Movie Star Joins Writers for Atria Novel
by Felicia Pride, PW Daily -- Publishers Weekly, 4/26/2007
What happens when you pair a husband and wife writing team with a movie star to coauthor a detective novel? That's what S&S/Atria Books will find out this July when the house publishes Casanegra: A Tennyson Hardwick Story, a murder mystery co-written by actor Blair Underwood, American Book award–winner Tananarive Due and her husband, Steven Barnes, a New York Times bestselling writer.
Casanegra will be released in July with a first printing of 100,000 copies, and the book has been chosen as the July pick of the Essence Book Club. Malaika Adero is the editor for Due and Underwood, but Casanegra was conceptualized outside the Atria offices. Underwood purchased the film rights to Due's 1998 novel, My Soul to Keep (HarperCollins), which is currently in pre-production.
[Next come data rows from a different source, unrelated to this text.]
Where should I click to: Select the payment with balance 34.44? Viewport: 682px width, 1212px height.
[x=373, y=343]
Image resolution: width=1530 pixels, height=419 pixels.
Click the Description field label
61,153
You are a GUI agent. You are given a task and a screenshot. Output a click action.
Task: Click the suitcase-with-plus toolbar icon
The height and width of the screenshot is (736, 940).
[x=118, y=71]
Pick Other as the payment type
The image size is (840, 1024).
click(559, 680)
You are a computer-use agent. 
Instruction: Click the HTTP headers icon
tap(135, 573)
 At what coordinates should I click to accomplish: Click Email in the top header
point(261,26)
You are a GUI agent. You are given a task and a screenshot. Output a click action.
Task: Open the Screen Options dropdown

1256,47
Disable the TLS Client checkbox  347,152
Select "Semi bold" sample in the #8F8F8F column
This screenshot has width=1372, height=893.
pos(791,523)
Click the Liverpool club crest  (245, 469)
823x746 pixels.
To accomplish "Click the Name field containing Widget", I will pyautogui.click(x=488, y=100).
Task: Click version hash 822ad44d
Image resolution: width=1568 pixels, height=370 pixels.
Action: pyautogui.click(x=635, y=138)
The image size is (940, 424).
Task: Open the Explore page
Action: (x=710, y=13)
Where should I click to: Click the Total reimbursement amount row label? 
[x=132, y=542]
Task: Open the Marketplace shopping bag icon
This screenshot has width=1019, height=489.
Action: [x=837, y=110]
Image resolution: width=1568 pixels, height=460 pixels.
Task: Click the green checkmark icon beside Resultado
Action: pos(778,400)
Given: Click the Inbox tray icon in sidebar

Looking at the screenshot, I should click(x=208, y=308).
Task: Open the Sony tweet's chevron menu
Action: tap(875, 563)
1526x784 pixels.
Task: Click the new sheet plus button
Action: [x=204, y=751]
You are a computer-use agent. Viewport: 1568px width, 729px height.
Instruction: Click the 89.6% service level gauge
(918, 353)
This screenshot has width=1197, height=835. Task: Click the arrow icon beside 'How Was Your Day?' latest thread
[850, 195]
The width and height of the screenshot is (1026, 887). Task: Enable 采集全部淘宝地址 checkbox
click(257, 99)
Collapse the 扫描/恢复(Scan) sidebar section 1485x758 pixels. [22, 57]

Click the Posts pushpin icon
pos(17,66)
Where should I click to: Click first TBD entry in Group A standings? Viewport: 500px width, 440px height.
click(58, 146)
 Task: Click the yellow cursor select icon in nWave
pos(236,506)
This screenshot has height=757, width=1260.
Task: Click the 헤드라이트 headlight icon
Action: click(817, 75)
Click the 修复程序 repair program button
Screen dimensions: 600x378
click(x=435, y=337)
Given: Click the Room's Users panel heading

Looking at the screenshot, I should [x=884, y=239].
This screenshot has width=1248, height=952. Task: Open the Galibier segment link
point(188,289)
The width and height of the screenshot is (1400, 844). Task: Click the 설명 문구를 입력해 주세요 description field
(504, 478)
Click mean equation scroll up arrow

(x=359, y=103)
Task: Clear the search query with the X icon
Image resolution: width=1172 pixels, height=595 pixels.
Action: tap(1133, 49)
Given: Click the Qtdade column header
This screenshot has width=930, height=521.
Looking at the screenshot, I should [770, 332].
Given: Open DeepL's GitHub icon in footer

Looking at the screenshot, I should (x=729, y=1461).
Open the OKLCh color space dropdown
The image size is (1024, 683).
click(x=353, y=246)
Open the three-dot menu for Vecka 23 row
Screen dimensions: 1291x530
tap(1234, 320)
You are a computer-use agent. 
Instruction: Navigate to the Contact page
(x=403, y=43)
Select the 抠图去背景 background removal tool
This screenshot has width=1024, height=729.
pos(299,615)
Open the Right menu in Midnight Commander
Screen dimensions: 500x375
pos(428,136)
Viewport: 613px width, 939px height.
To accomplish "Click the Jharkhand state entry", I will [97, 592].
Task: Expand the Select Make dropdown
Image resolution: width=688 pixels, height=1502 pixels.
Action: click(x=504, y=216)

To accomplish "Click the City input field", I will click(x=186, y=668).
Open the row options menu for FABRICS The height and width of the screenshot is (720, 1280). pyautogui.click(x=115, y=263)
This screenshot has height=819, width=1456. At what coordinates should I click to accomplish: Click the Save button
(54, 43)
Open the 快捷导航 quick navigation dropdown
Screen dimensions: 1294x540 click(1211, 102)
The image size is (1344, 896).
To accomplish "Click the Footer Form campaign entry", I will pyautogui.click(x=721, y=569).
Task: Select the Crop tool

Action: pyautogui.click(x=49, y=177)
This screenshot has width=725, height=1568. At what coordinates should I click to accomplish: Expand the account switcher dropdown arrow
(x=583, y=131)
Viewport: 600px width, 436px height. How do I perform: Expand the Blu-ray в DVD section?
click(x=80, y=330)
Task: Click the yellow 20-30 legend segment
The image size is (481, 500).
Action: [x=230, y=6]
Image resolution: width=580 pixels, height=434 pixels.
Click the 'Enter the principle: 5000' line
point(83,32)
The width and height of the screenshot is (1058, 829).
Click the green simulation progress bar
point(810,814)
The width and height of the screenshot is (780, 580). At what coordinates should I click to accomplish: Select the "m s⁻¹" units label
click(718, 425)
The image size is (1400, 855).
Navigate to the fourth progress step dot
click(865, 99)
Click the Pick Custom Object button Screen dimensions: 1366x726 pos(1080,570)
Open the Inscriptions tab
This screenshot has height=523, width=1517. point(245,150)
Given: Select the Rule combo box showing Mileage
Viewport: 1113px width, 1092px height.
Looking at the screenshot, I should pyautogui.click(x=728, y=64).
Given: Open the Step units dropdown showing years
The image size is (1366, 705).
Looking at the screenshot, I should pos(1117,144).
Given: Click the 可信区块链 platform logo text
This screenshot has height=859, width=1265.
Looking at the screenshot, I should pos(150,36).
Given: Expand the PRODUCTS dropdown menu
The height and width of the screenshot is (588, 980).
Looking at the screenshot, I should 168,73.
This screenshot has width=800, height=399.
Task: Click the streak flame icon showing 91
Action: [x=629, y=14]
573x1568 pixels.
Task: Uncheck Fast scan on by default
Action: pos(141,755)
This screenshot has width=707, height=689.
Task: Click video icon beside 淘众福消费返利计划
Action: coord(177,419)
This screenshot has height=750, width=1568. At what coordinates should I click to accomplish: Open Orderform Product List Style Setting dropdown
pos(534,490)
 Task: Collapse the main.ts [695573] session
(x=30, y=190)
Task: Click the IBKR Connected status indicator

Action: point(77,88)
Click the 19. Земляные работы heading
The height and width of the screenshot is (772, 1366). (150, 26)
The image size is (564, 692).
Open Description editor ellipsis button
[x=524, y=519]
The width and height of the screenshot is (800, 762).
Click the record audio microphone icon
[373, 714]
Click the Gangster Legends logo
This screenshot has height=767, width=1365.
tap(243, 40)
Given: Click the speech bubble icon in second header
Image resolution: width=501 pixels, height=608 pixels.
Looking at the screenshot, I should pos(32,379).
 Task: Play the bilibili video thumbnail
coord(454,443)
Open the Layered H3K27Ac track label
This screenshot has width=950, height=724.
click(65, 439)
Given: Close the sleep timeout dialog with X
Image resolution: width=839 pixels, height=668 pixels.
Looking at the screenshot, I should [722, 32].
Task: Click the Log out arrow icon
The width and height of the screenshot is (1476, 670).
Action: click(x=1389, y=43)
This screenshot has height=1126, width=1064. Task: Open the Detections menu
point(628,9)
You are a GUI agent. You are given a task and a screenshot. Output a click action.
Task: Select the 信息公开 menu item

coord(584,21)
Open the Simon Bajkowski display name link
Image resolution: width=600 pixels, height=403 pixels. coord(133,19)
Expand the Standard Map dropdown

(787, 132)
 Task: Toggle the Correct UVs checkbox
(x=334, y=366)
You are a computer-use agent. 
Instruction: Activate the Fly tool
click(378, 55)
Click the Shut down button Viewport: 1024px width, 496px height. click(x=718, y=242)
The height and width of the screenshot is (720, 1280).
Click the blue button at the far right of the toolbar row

An artistic relationship was formed and Due, Underwood and Barnes kicked around an idea for a detective novel before bringing it to Adero.
Casanegra is a tale about Tennyson Hardwick, an actor who falls into a new career as a private investigator and must solve a murder that he's been framed for. While Due and Barnes are the lead writers, Adero says Underwood brings a unique sense of character development—not to mention raising the book's appeal as a film project. "The book has been designed as a series," Adero said, "and will likely translate to film with Blair being the prototype for Hardwick."
Atria is working with Underwood's publicist to arrange selected appearances with his coauthors. Currently, Underwood is shooting his feature directorial debut, an independent drama, Bridge to Nowhere, and he has a recurring role opposite Julia Louis-Dreyfus in the CBS comedy, The New Adventures of Old Christine.
This is Underwood's second book project. In 2005, Atria published Underwood's Before I Got Here, a collection of stories and anecdotes about the wisdom of children that's in the tradition of Bill Cosby's Kids Say the Darndest Things. The book has about 50,000 copies in print, and Adero said the book "sold very well."